Expansion of power of the Court and Tribunal
The new rules have expanded the power and discretion of the Court and Tribunal in order to streamline the arbitration proceedings as well as enhance its efficiency.
Rule 36 under the revised new rules of SIAC states that decisions of the President, the Court and the Registrar with respect to all matters relating to an arbitration are binding upon the parties and the arbitral tribunal, subject to the tribunal’s competence to rule on its own jurisdiction under rule 25.1. Rule 36 also provides that the parties are deemed to have waived any right to appeal or review in respect of any decisions of the President, the Court or the Registrar to any state court or other judicial authority. Furthermore, the President, the Court and the Registrar shall not be required to provide reasons for such decisions. 
Under the new Rule 2.5, the Registrar may at any time extend or shorten any time limits prescribed under the rules. This gives the Registrar the ability to grant extensions of time without the need to refer such matters to an arbitral tribunal, or before a tribunal has been constituted.
Under Rule 24(n), the tribunal has the power to decide any issue not expressly or impliedly raised in the parties’ submissions, as long as such issues were clearly brought to the notice of the other party and that other party had been given adequate opportunity to respond. This enables the tribunal to consider issues not specifically raised in the pleadings, whom nonetheless might be of significance to both parties.
altUnder rule 3.3, a Notice of Arbitration can be deemed to be complete if the Registrar determines that there has been substantial compliance with the requirements listed in rule 3.1. This allows the Registrar, at its full discretion to determine when an arbitration has commenced. 

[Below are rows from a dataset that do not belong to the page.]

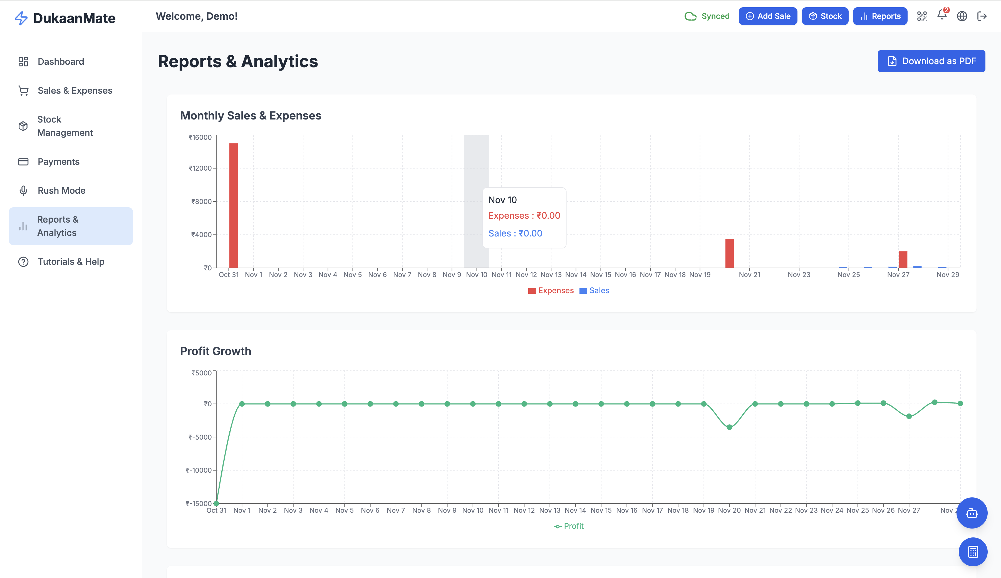Select Rush Mode in sidebar
Screen dimensions: 1001x578
tap(62, 191)
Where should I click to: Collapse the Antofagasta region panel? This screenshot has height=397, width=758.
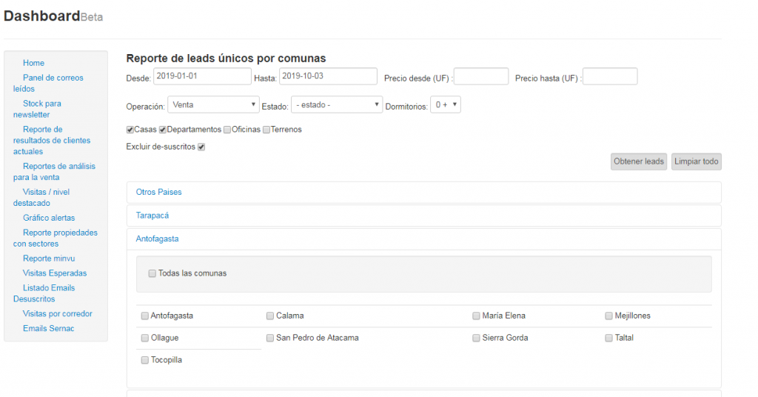coord(157,239)
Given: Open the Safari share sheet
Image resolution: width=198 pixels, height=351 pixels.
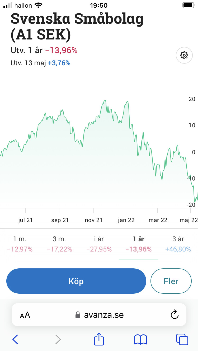Looking at the screenshot, I should pos(99,339).
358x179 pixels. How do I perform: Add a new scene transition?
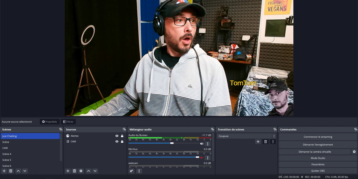click(x=258, y=142)
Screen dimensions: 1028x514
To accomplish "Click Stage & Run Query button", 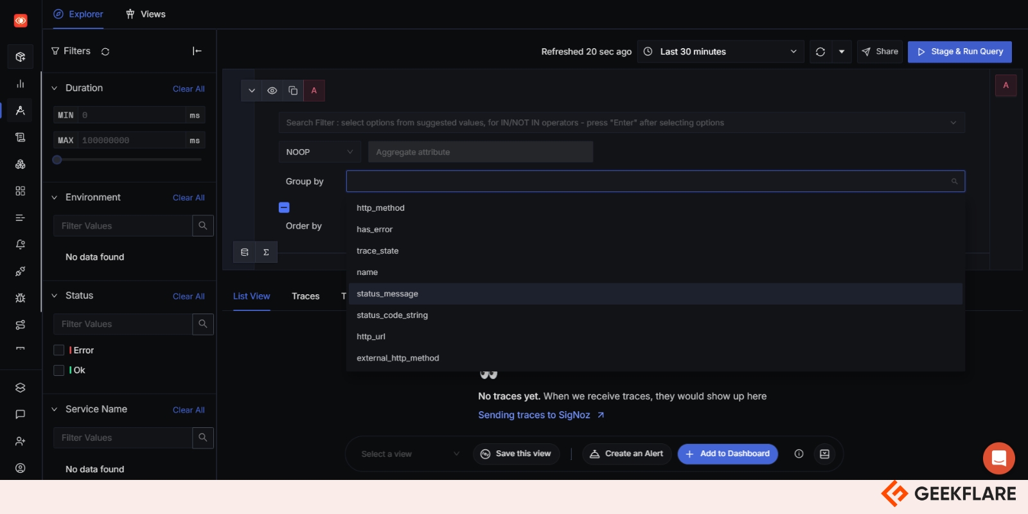I will click(959, 52).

Under Rule 28.7, the limitation on the tribunal’s power to award interest only up to the date of its award has been removed. Under the new rules, the tribunal is now empowered to award post-award interest in line with the latest legal developments in Singapore, namely the recent amendments made to the Singapore International Arbitration Act. This may serve to better protect the interest of the non-breaching party of a dispute.
Under Rule 28.10, the SIAC may publish any award with the names of the parties and other indentifying information redacted. One interesting outcome would be whether this may prompt legal practitioner to refer to previous awards, for precedents albeit non-binding. It will also be interesting to see how the parties will react to such amendments and who might be sensitive to the issue of confidentiality. 
In a multi-party scenario, the new Rule 9 give parties 28 days or a time period set by the Registrar to make a joint appointment (failing which the arbitrators may be appointed by the President) calculated from the date on which the Registrar received the notice of arbitration rather than the date of the filing of the notice of arbitration as had been the case in previous version of SIAC rules. 
Expansion of Jurisdiction
With an aim to be a pre-eminent global arbitral institution, Rule 3.1(d) of the new SIAC rules notes that the Notice of Arbitration must include a reference to the contract “or other instrument [e.g. investment treaty]” underlying the dispute. Thus the jurisdiction of SIAC has been extended expressly to cover disputes arising under an investment treaty or other instrument conferring jurisdiction upon SIAC. 
The recent new governance structure of the SIAC, with the establishment of a Court of Arbitration and the separation of the SIAC’s business and legal functions, has been widely considered as a positive development giving rise to more flexibility and efficiency. Some of the changes therein are of interest to international businesses and investors and deserve continuing attention on how they will be applied in practice.